___ INFORMATION GIVEN ___

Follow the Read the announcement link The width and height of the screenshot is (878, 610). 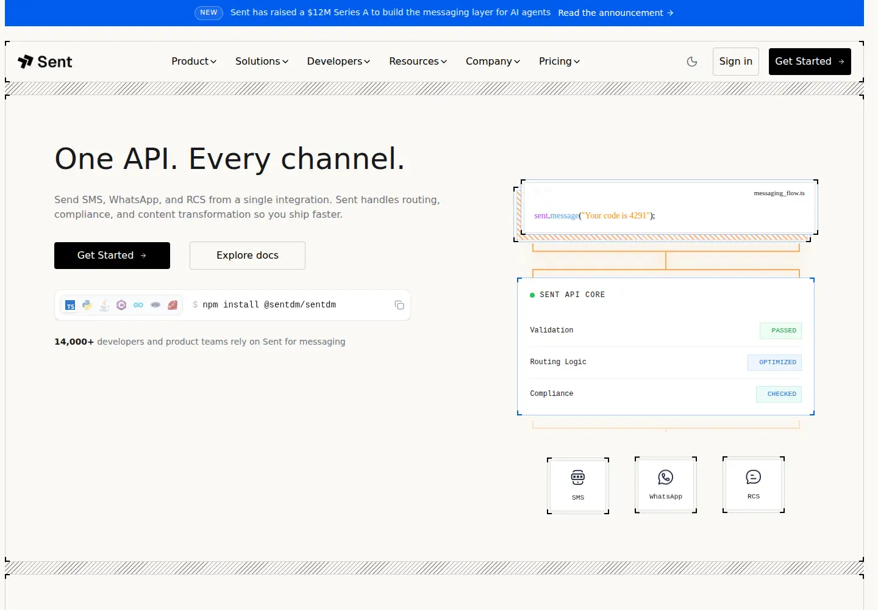[616, 13]
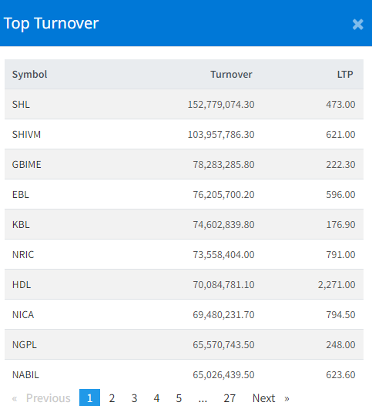The height and width of the screenshot is (419, 372).
Task: Click the Next page link
Action: click(x=263, y=398)
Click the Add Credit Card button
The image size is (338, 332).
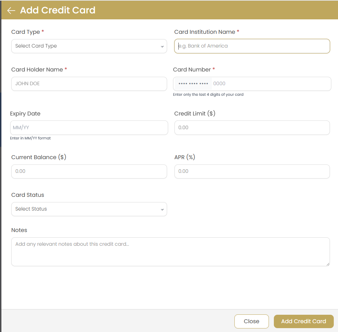[x=303, y=321]
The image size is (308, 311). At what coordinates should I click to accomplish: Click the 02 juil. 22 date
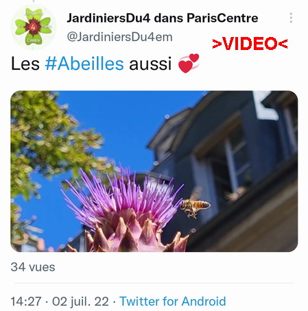(80, 301)
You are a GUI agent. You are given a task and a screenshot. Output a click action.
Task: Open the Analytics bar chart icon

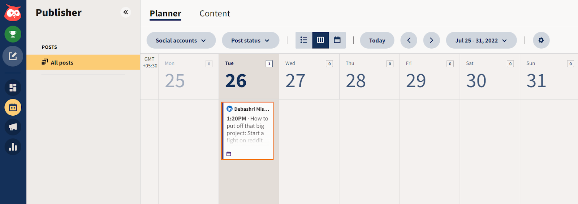(13, 147)
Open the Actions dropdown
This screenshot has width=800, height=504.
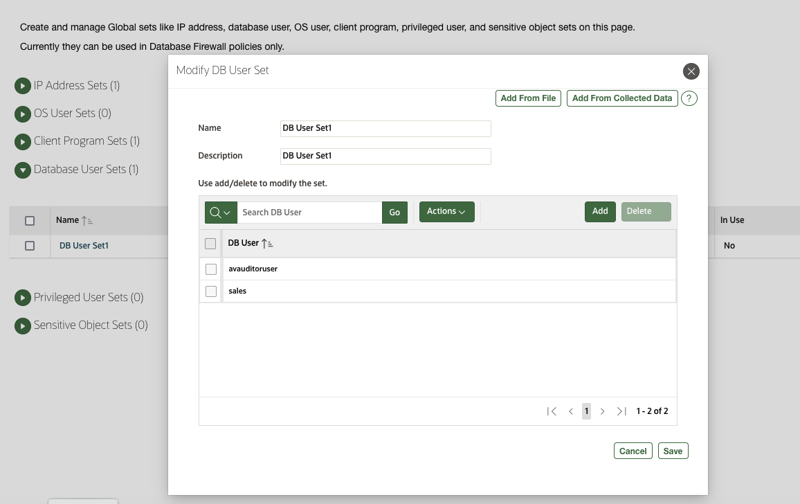(446, 212)
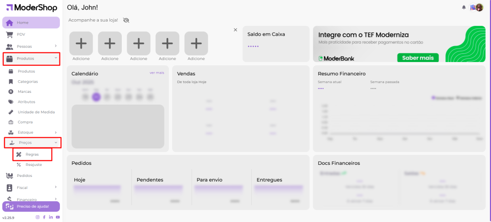Collapse the Preços submenu
The height and width of the screenshot is (222, 491).
click(x=56, y=143)
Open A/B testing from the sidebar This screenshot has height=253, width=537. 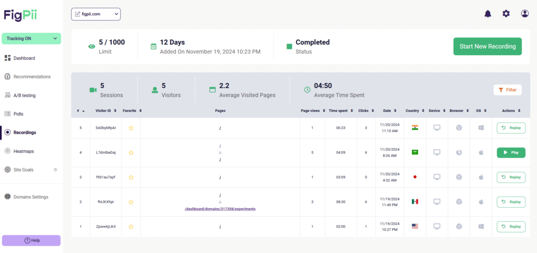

___

◆ **WORK INSTRUCTION**: Transcribe every line from the one containing "This screenshot has width=800, height=504." to the end of the listing, exactly and exclusively. Do not carry any picture over.

◆ **RESULT FOR THIS EXERCISE**:
This screenshot has width=800, height=504.
(446, 212)
Collapse the Preços submenu
The height and width of the screenshot is (222, 491).
click(x=56, y=143)
Open A/B testing from the sidebar This screenshot has height=253, width=537. 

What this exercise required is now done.